Below is a listing; restate from it, character for character, the lines beginning at the line holding "Campus Safety (21, 2089)" and ending at the line holding "MavLINK (15, 1973)", both included.

----- Excerpted data

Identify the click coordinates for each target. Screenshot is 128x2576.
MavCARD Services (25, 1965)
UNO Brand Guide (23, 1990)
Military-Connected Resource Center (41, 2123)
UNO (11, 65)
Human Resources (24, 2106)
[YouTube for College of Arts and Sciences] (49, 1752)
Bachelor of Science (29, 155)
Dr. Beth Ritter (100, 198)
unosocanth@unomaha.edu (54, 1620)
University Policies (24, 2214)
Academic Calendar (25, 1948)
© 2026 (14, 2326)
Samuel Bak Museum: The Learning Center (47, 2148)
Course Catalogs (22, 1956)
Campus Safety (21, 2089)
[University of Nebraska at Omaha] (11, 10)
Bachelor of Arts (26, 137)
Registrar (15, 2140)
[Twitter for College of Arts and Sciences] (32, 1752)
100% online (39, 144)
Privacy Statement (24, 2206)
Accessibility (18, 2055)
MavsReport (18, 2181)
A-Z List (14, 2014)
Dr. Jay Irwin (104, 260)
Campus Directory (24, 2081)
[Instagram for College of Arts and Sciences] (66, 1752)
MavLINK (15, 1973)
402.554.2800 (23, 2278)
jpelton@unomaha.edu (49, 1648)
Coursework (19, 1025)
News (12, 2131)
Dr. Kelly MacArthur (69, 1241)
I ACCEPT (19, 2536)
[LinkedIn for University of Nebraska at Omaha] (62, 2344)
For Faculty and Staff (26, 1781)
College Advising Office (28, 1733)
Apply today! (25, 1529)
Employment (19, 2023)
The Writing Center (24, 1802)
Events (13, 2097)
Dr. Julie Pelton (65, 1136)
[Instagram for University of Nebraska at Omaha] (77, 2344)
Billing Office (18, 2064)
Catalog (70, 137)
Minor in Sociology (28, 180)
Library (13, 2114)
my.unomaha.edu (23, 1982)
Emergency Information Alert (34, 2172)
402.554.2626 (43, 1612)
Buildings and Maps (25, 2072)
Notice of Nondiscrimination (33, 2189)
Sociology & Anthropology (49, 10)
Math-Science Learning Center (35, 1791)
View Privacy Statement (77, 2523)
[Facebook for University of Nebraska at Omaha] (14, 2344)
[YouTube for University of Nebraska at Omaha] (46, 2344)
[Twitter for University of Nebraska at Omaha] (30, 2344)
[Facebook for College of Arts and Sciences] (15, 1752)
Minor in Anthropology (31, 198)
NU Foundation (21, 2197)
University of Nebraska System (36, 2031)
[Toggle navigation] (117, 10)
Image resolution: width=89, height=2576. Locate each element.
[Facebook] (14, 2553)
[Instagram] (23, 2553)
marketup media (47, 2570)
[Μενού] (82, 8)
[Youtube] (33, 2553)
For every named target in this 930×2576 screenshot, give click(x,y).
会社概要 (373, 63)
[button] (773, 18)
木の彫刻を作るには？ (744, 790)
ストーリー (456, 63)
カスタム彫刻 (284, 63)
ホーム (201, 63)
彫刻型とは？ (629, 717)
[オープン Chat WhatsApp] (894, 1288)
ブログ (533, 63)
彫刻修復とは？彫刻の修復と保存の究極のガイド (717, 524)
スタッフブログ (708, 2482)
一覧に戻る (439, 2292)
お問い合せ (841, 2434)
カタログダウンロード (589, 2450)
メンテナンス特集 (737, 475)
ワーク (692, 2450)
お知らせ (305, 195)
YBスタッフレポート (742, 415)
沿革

----------

• Exercise result
Campus Safety (21, 2089)
[University of Nebraska at Omaha] (11, 10)
Bachelor of Arts (26, 137)
Registrar (15, 2140)
[Twitter for College of Arts and Sciences] (32, 1752)
100% online (39, 144)
Privacy Statement (24, 2206)
Accessibility (18, 2055)
MavsReport (18, 2181)
A-Z List (14, 2014)
Dr. Jay Irwin (104, 260)
Campus Directory (24, 2081)
[Instagram for College of Arts and Sciences] (66, 1752)
MavLINK (15, 1973)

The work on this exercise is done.